The History of Concrete
As one of the foundations for our buildings and our culture, Concrete has a fascinating history. It emerged during ancient Egyptian times as a crude mix of crushed gypsum and limestone and has since become the sophisticated, polished concrete we know and depend on today!
3000 BC - Egyptian Pyramids
Over 5 thousand years ago Egyptians used concrete to build their world-famous structures such as the Pyramids. They combined mud and straw to form crude bricks and used gypsum and lime to make mortars.

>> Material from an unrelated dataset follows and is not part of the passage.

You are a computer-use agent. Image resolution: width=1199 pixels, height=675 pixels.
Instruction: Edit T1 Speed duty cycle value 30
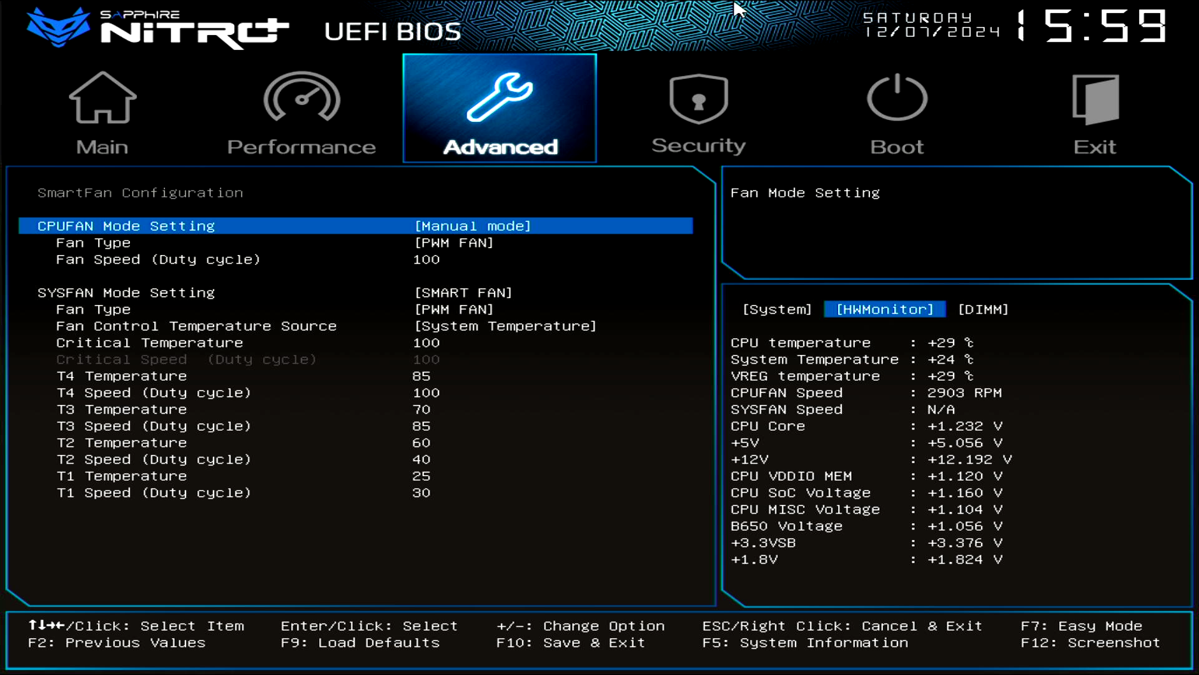(x=422, y=493)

300 BC - 476 AD - Roman Architecture
Much of Rome’s architectural marvels were created from a substance like concrete. The foundations of breathtaking structures, such as the Pantheon and the Colosseum, are concrete. This concrete was overlaid with marble, gilded bronze and terracotta tiles. While time has aged or disregarded many of these precious materials, the concrete foundation maintains its integrity.

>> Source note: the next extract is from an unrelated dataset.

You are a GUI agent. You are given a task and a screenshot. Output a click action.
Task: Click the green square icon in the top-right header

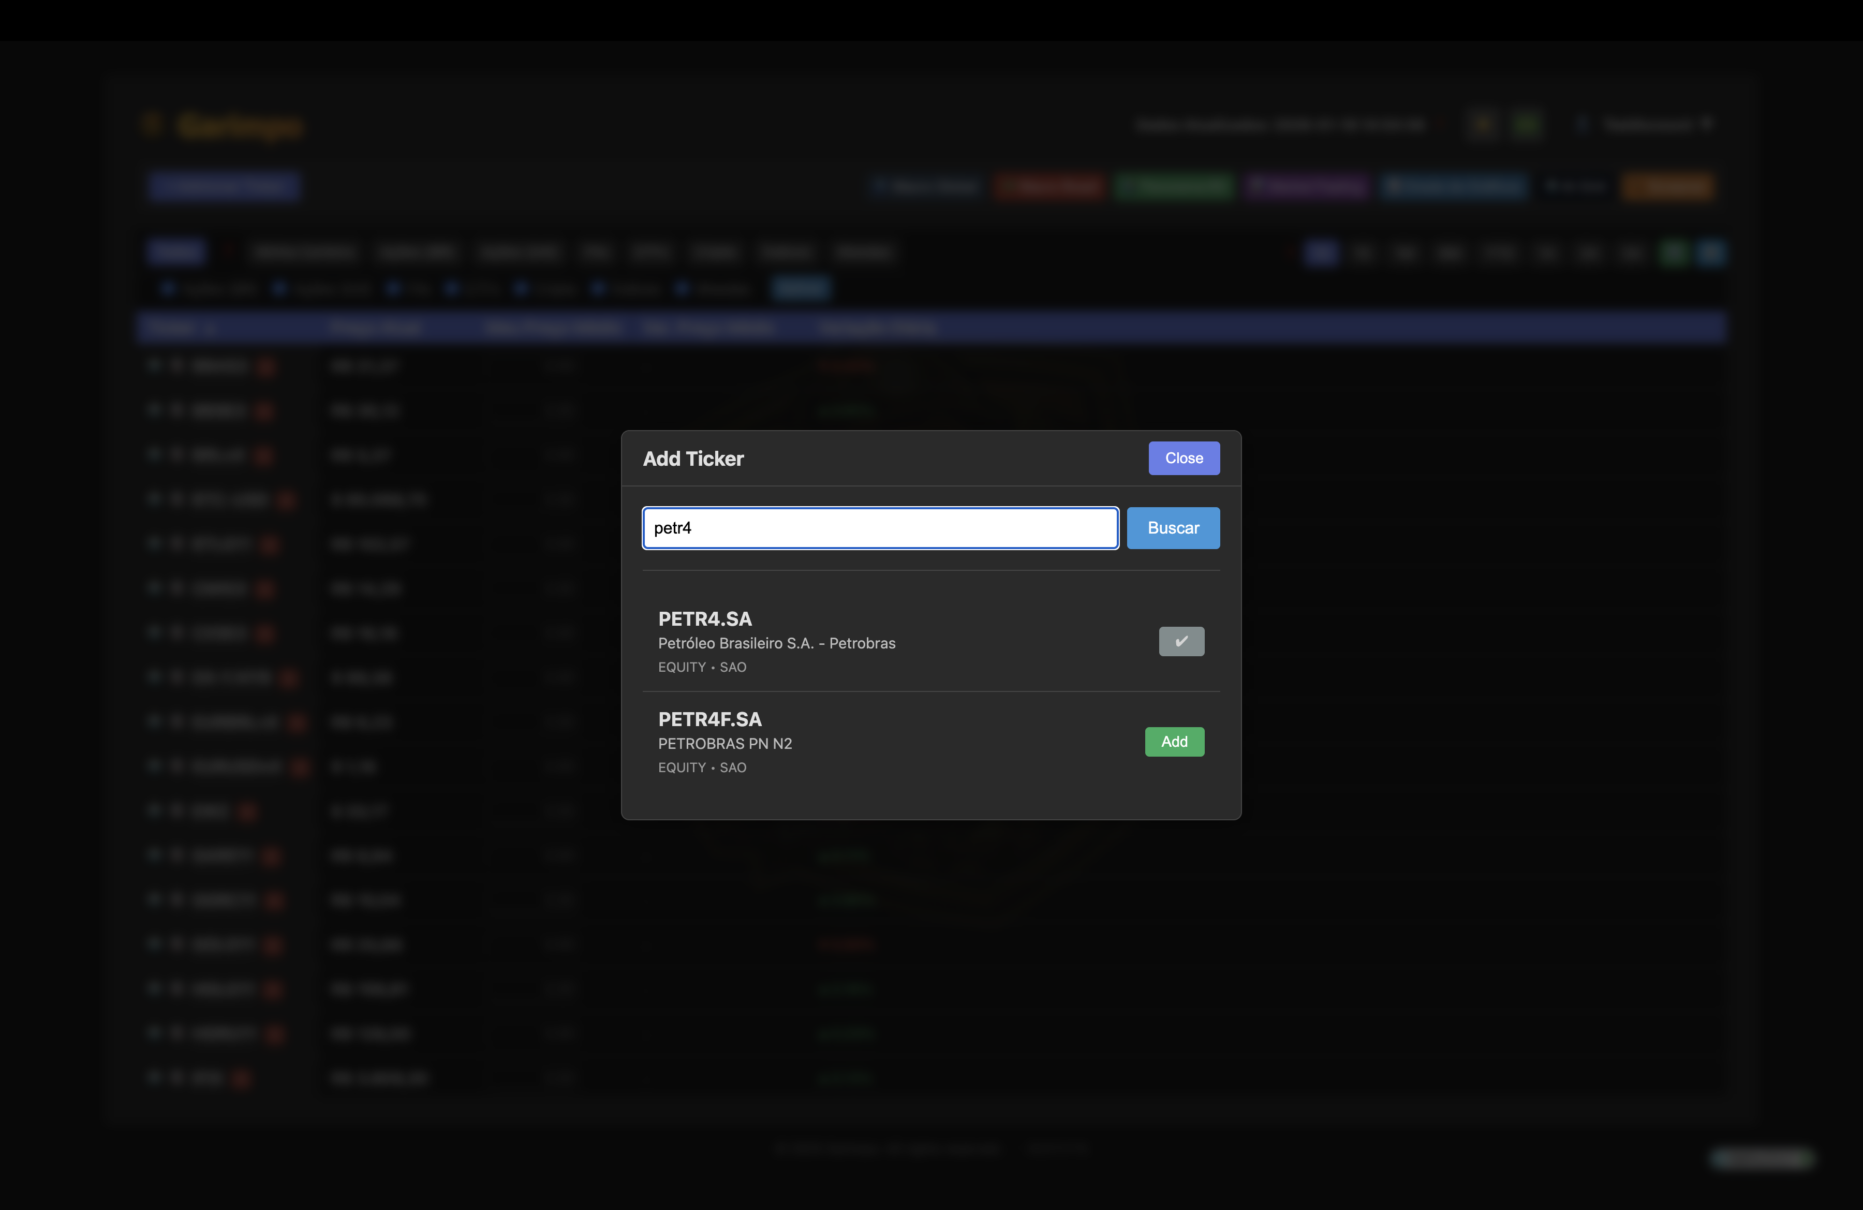click(1526, 124)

1824 - Portland Cement Invented
Joseph Aspdin of England is generally credited with the invention of Portland Cement. This cement remains a core ingredient in today’s concrete. Portland cement combines with water to form a paste which coats the aggregate (rock and sand). The paste then hardens and binds the aggregates together, creating concrete!
1908 - Concrete Homes
At the dawn of the 20th century, Thomas Edison created the first concrete home in Union, New Jersey, a home which still stands today! Because of the durability and affordability of the concrete home, Edison predicted that the concrete house design would immediately take off. Yet, this vision took almost a century to come true as concrete homes are only just starting to gain popularity.
1936 - Hoover Dam
Completed in 1936, the Hoover Dam is located on the Colorado River and borders Arizona and Nevada. The dam was built to control floods, provide irrigation and produce hydroelectric power. It remains the largest-scale concrete project every completed!

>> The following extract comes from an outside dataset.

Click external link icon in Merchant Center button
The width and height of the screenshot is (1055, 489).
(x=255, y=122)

The 1950s Onwards - Decorate Concrete
In the 1950s, Brad Bowman developed the Bomanite process. This process meant concrete could become colored, textured and imprinted. Since Bowman’s invention, concrete has become even more decorative.
In the 1990s, Darrel Adamson designed concrete engraving thereby adding texture and style.
In 1999, HTC introduced concrete polishing to the US. The first installation of concrete polishing was a 40,000 square-foot floor in the Bellagio Resort and Casino, one of Las Vegas’ most luxurious and world-renowned venues.